DATA PROVIDED:

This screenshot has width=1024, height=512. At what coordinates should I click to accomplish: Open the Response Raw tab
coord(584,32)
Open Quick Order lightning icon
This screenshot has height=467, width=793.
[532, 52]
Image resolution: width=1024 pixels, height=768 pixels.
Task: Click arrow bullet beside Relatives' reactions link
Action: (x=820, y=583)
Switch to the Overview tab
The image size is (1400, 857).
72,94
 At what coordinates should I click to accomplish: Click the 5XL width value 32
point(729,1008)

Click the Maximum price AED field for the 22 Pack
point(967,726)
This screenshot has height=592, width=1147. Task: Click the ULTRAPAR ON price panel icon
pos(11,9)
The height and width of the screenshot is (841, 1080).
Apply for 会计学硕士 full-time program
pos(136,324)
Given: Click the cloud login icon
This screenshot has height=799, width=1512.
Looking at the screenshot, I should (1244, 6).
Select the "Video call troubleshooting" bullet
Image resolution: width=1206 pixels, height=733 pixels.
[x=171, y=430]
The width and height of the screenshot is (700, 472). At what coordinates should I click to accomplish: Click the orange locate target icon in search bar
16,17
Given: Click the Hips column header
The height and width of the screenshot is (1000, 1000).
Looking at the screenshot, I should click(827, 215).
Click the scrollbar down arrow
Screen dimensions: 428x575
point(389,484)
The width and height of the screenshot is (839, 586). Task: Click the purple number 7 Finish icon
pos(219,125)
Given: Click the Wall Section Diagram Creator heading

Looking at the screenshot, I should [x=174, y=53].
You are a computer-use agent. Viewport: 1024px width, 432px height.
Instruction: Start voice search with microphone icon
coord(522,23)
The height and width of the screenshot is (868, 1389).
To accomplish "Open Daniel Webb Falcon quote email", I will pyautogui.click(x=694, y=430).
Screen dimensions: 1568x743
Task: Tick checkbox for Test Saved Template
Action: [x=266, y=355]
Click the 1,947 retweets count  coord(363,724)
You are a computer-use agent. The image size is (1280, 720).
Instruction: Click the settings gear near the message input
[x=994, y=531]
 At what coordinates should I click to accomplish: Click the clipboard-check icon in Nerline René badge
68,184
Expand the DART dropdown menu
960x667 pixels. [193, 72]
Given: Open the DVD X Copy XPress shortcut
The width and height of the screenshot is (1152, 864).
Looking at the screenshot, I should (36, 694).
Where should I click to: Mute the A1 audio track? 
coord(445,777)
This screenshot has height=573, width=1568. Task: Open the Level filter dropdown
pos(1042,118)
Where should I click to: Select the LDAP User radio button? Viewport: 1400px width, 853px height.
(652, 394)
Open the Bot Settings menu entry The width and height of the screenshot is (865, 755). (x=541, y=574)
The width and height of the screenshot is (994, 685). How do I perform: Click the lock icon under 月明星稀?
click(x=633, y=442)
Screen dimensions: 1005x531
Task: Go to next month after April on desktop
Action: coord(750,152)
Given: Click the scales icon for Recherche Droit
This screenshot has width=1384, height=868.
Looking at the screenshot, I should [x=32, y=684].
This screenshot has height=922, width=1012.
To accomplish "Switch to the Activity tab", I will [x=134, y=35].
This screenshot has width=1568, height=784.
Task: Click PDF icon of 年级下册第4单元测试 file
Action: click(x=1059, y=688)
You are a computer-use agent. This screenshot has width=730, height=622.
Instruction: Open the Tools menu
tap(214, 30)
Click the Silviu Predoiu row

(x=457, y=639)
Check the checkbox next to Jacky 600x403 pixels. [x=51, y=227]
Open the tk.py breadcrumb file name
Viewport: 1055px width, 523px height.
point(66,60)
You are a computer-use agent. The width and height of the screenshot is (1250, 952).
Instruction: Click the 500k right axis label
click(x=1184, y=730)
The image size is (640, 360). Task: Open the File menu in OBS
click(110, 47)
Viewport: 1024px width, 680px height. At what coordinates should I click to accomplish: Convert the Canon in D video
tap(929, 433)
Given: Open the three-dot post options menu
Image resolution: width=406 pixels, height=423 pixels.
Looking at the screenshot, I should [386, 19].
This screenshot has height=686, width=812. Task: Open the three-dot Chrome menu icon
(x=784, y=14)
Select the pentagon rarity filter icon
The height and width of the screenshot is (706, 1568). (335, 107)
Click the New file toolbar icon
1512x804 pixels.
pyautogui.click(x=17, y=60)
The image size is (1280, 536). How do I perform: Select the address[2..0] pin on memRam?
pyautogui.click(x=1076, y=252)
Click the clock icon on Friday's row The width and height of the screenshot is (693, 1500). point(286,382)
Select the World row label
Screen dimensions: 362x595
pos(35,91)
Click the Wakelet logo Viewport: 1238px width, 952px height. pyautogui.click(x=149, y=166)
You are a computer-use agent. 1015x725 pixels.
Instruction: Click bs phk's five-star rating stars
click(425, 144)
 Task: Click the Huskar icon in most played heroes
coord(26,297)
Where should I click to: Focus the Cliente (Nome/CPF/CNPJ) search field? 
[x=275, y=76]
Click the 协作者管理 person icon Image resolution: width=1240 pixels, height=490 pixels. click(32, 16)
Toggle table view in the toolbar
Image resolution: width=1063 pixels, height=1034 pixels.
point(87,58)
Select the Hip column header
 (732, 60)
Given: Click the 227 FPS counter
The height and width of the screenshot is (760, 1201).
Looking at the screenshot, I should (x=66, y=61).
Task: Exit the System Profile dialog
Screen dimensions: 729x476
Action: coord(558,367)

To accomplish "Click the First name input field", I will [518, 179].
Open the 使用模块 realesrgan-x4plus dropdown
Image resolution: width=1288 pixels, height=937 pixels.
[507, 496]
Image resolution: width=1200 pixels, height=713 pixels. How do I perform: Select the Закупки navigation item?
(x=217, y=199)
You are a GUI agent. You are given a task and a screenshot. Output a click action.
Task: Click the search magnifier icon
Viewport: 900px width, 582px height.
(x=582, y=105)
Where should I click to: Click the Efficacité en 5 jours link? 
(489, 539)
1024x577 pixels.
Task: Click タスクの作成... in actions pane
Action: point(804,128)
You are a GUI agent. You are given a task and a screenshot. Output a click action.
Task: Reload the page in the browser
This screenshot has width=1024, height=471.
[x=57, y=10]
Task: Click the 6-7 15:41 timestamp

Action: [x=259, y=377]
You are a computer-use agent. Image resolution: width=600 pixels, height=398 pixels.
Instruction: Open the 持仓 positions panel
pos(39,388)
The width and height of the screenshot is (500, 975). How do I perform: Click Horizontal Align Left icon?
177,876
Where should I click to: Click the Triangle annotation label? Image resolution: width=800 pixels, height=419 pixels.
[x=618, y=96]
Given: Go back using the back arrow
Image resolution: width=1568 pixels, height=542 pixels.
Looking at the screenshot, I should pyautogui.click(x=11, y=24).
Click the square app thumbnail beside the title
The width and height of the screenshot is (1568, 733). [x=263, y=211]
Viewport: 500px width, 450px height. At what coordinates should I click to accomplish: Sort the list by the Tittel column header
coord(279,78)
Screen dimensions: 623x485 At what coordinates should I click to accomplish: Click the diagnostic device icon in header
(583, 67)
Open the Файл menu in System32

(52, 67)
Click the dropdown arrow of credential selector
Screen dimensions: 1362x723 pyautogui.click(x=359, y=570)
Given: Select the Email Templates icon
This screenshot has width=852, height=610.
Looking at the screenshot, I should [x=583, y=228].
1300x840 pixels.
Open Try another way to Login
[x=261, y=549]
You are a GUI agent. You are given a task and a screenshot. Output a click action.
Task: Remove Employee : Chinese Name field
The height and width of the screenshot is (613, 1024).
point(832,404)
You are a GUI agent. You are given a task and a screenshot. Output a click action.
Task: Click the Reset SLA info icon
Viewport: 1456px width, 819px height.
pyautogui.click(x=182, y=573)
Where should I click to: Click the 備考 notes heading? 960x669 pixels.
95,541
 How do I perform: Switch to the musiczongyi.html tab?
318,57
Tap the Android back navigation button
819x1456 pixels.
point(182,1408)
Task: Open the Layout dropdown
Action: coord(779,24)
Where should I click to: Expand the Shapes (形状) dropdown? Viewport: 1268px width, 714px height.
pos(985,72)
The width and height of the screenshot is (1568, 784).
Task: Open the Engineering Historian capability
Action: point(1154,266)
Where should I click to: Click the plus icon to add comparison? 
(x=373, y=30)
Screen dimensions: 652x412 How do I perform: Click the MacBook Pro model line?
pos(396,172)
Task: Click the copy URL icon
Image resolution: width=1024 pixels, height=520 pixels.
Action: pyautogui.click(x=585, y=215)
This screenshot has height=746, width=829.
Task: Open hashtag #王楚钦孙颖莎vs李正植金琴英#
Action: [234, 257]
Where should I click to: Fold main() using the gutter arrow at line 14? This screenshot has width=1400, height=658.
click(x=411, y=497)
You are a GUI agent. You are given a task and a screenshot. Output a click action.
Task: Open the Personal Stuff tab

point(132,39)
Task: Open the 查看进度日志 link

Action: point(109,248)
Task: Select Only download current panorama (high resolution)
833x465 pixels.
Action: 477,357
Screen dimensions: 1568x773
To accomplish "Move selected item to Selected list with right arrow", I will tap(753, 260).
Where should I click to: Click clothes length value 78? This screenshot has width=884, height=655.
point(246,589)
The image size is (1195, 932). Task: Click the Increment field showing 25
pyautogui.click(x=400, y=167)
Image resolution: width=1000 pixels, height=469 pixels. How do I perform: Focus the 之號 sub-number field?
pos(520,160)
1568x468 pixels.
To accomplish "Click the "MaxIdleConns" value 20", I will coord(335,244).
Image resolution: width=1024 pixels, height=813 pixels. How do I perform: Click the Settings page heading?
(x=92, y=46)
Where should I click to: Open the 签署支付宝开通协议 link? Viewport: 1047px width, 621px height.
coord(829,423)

EXERCISE OBJECTIVE:
Once you have checked every line of the material above, return the ones that hold the string "computer".

WRITTEN ANSWER:
You are a computer-use agent. Viewport: 1024px width, 432px height.
You are a computer-use agent. The image size is (1280, 720).
You are a computer-use agent. This screenshot has width=730, height=622.
You are a computer-use agent. The width and height of the screenshot is (1250, 952).
You are a computer-use agent. 1015x725 pixels.
You are a computer-use agent. Image resolution: width=600 pixels, height=398 pixels.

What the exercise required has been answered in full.